Task details
Print exactly the lines from the one that contains "The height and" through the last line of the material, both included, and leave out all pictures.

::: Listed entries

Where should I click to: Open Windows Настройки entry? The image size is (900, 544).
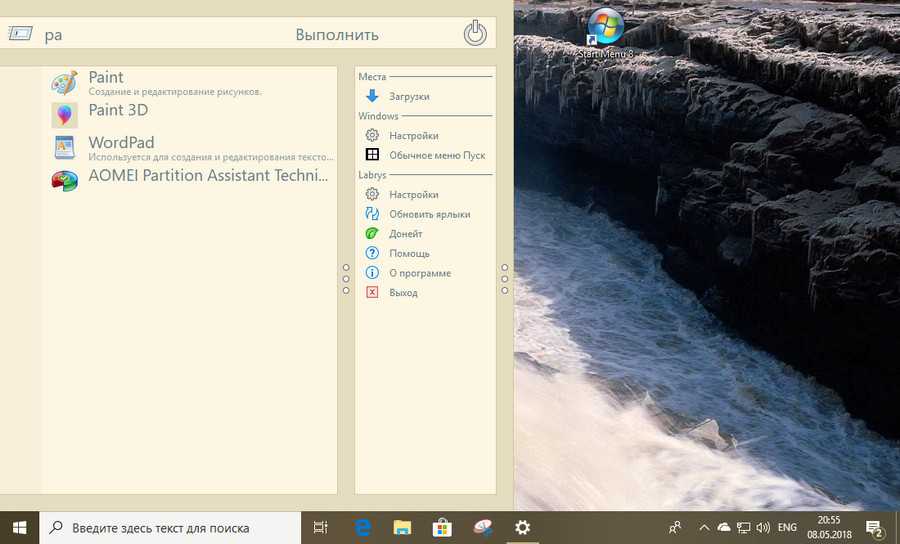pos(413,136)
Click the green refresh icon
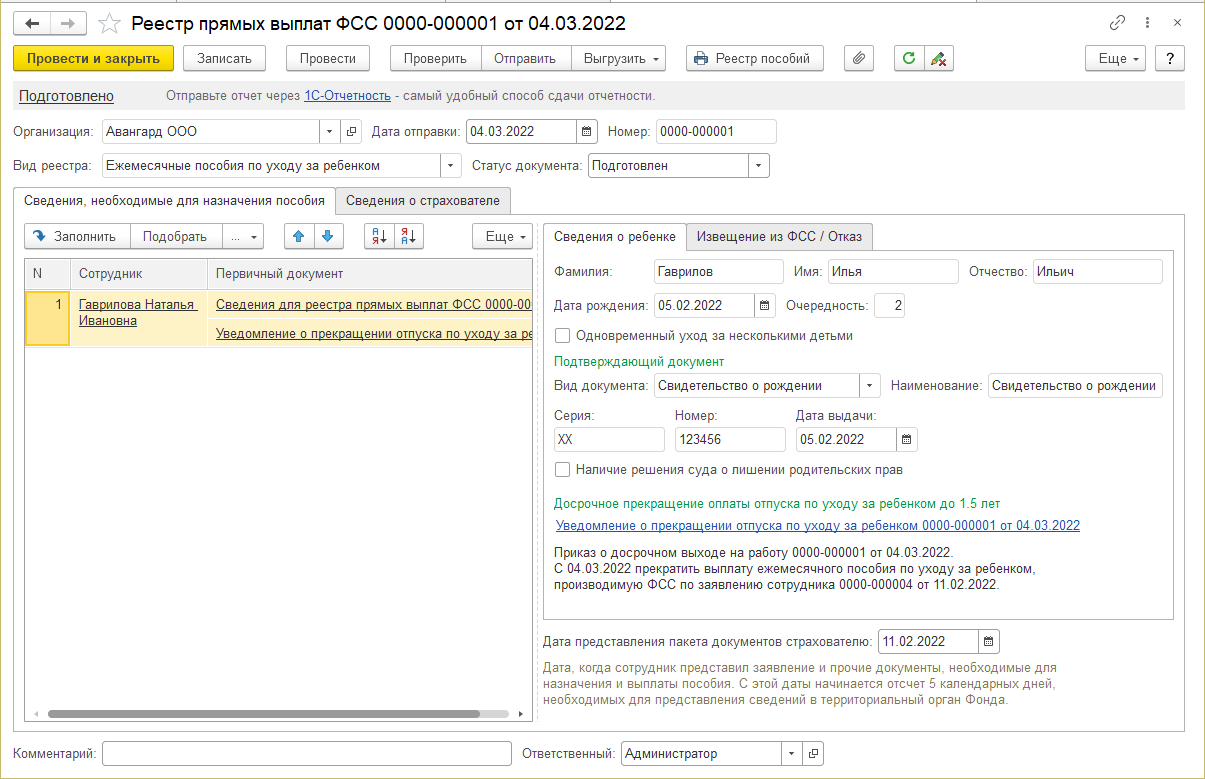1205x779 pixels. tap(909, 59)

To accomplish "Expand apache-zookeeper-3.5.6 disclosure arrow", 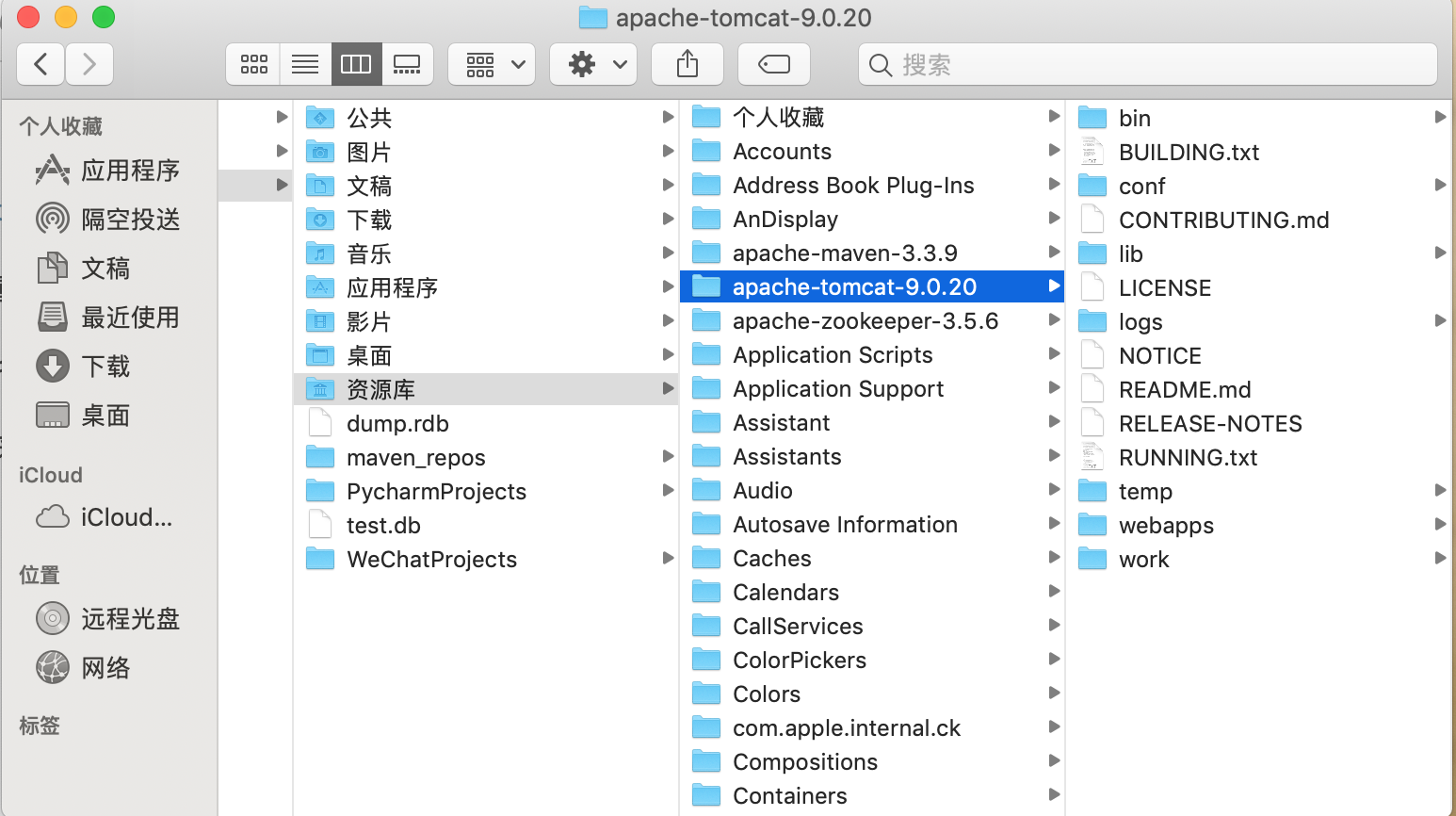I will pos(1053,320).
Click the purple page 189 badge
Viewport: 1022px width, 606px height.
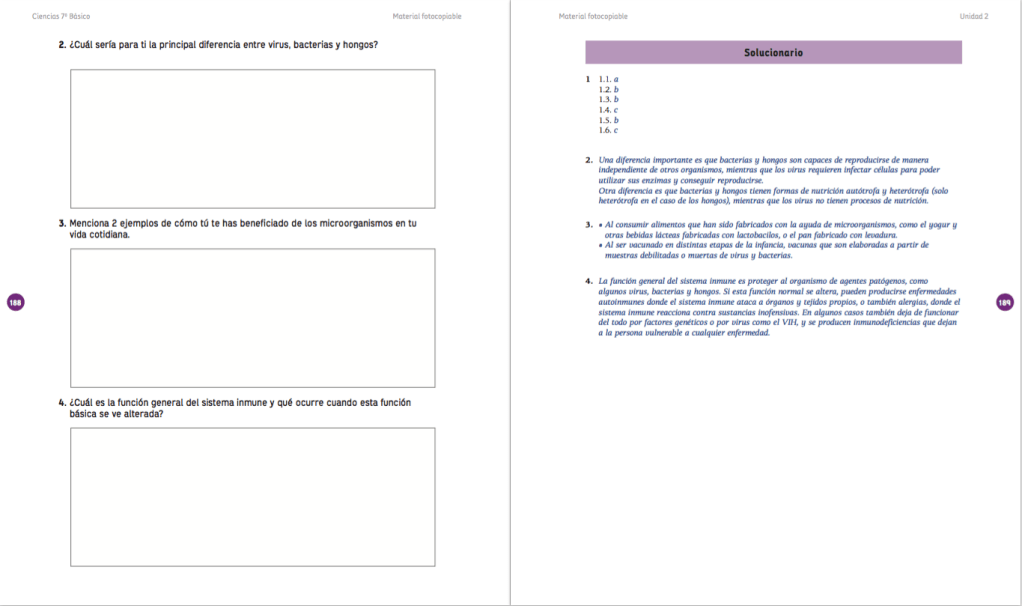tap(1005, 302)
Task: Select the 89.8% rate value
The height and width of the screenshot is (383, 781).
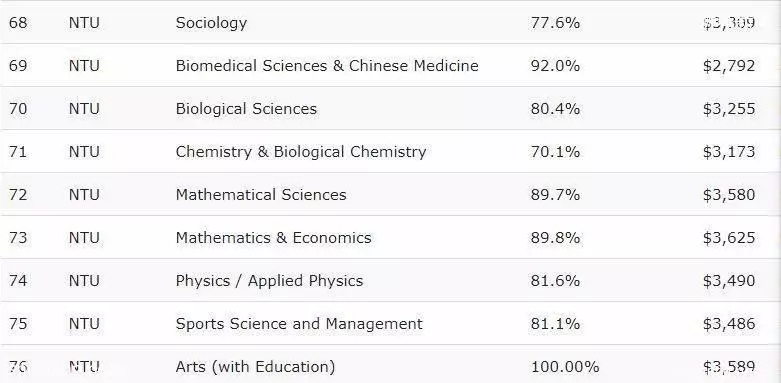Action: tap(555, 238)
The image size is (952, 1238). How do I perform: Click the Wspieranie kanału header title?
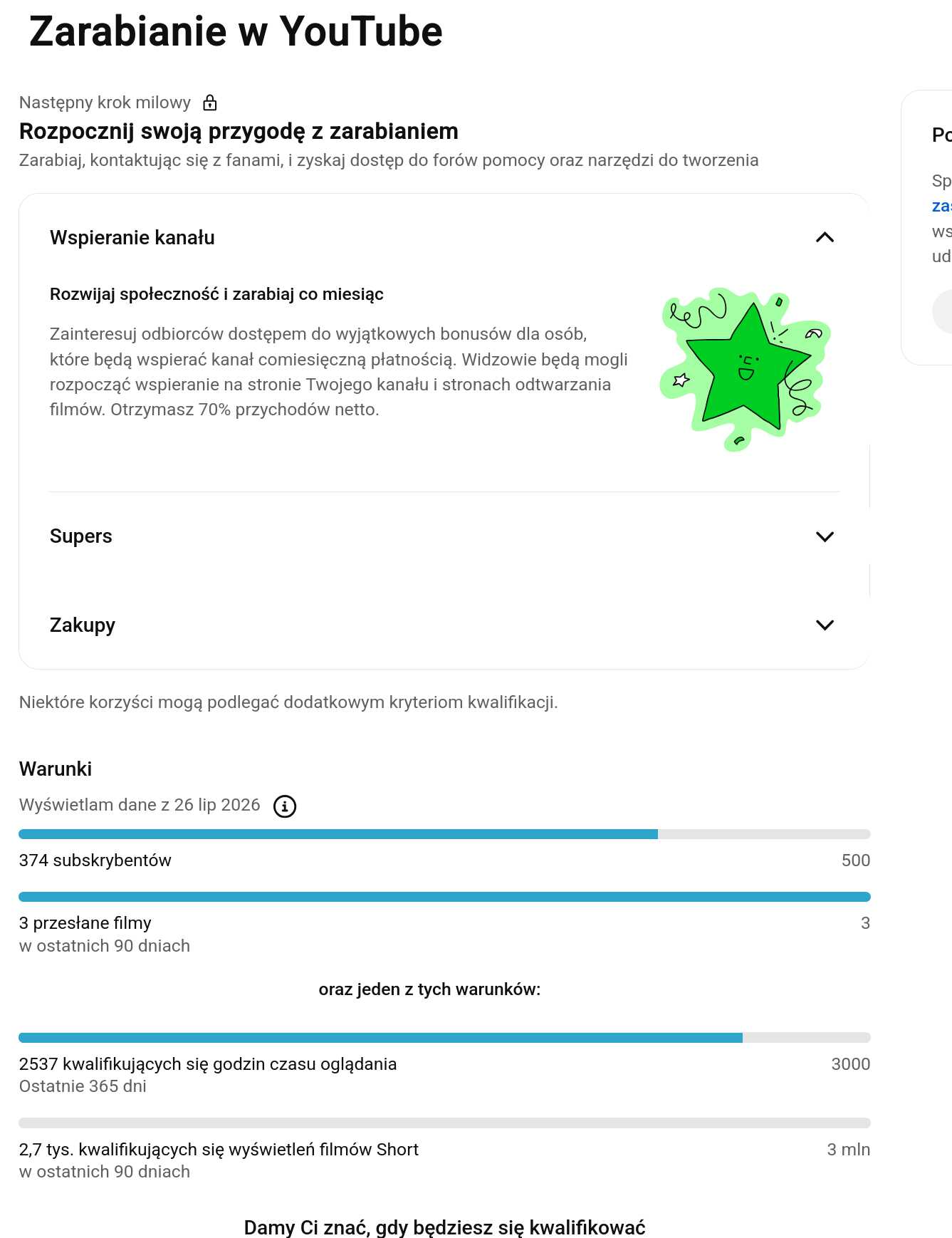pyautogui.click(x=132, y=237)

::::::

Response box
The height and width of the screenshot is (383, 781).
Action: tap(555, 238)
The image size is (952, 1238). How do I perform: Click the Wspieranie kanału header title?
pyautogui.click(x=132, y=237)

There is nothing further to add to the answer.